Awesome! On your LinkedIn profile, it says you assess the teams in recruitment, so how do you attract talents to an organization?

It depends on the stage of an organization. Most of the time, the first sales hire will come through my network, or come through the CEOs network.

The second is through networking. It's easier because people will know you, so there's a lot less selling that needs to happen if somebody knows and vets you, and can introduce you directly, especially if it's not someone you know directly.

Your first couple of people should be vetted for a couple of different areas and one in particular being previous experience. Have they worked in early stage sales before and were they successful?

From there, once you have three to five reps under you, you probably have a leadership team in place. And at this point, those people should have a network they can bring in of established reps they've worked with before. And you should have enough traction that you did your second raise, so typically, you've reached Series A at this point.

A lot of it has to do with selling the vision of the company. The first couple of hires are usually the hardest, and it's easier if you can find those through your network and via referral.

There are more and more millennials entering the workforce, so do you see them as a better fit to work in tech startups, or do more mature and experienced profiles make more sense?

It depends on the role that you're hiring for. If you're an early stage tech company with young founders, you may want some more senior people on the team who have deeper domain expertise. You may have uncovered a gem in the market, but you also need to surround yourself with people who understand your market really well and balance that. If you're a more established, older leadership team, then yeah, you want some younger talent.

Younger people are great for selling new tech, like marketing tech, HR tech, sales tech, a lot of the AI tools that exist today, drones, because they grew up in a generation where those things are just kind of established.

Some of the older markets where the relationship is more valued, and the more old school way of doing things is the way they do them. You need people to adapt to that way of doing things as well. Find a balance around how your market buys and then find the people that fit the culture of that market.

Since you're an advocate of automation, what's your sales stack? What tools do you use and/or recommend?
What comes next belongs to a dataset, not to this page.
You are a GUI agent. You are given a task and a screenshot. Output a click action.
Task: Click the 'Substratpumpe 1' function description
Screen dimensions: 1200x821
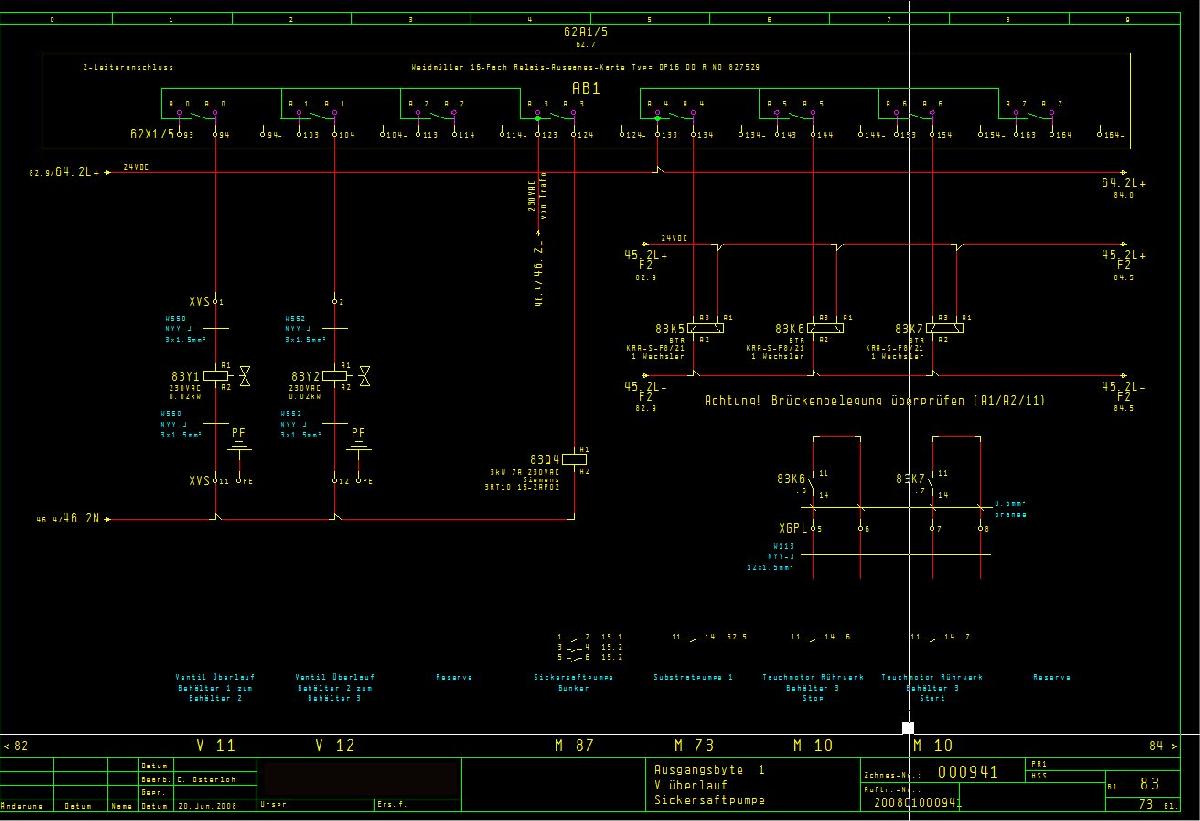click(693, 677)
Those vary across the board. It depends on the organization and what stage they're at. Duck Soup and ZenProspect are really good. There's a number of Chrome plugins. I use BuiltWith all the time. Datanyze is great for that as well. Boomerang's a great tool. Calendly is also great. I also have an account merge system that I use because I have five different calendars across everything that I do, so I’ve got a bunch of stuff I need merged together.
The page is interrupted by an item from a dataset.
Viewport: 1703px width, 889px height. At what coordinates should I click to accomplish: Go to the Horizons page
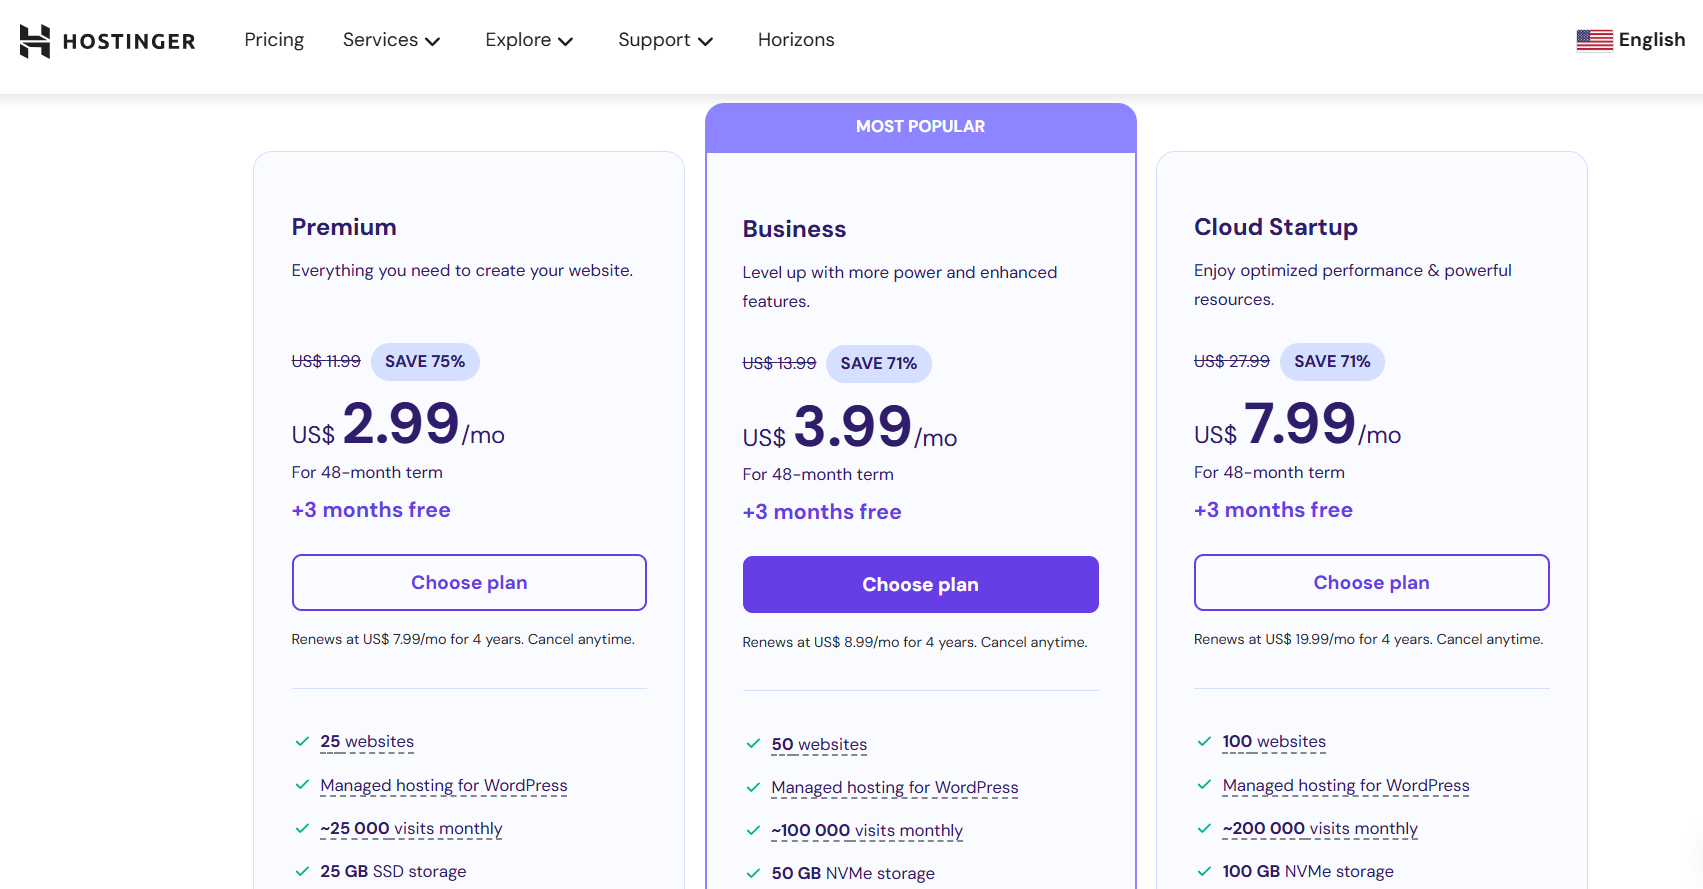pyautogui.click(x=795, y=40)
You need Linkedin Sales Navigator and SalesForce is the go to for sales CRMs. There's also a cool company called Affinity that's coming out.

You need to keep an eye on some new tools and you can't get too attached to anything because then you're not willing to innovate.

Alright, you've already given a ton of advice today! If you had just one piece of advice to give right now, what would it be?

The base thing that I’d tell anyone, and it's something that I had a hard time with early in my career, was just trying things. Just try it. You don't know if it's going to work unless you try it, and there's always lower space to try everything, so it's better to try something and see it not work, try it a couple of times, than it is to not try something and fail, or not do as well as you could do.

One of my biggest fears as a salesperson early on was messing up the opportunity. As a sales leader, just being transparent. It was really difficult. I was like oh, this is how I'm supposed to do it, versus just being myself and figuring out my way of doing things. But a lot of it had to do with just learning to try things. I had to realize I'm not always going to have the answer. I don't have to have the answer to utilize my team and just try things. The more minds, the better.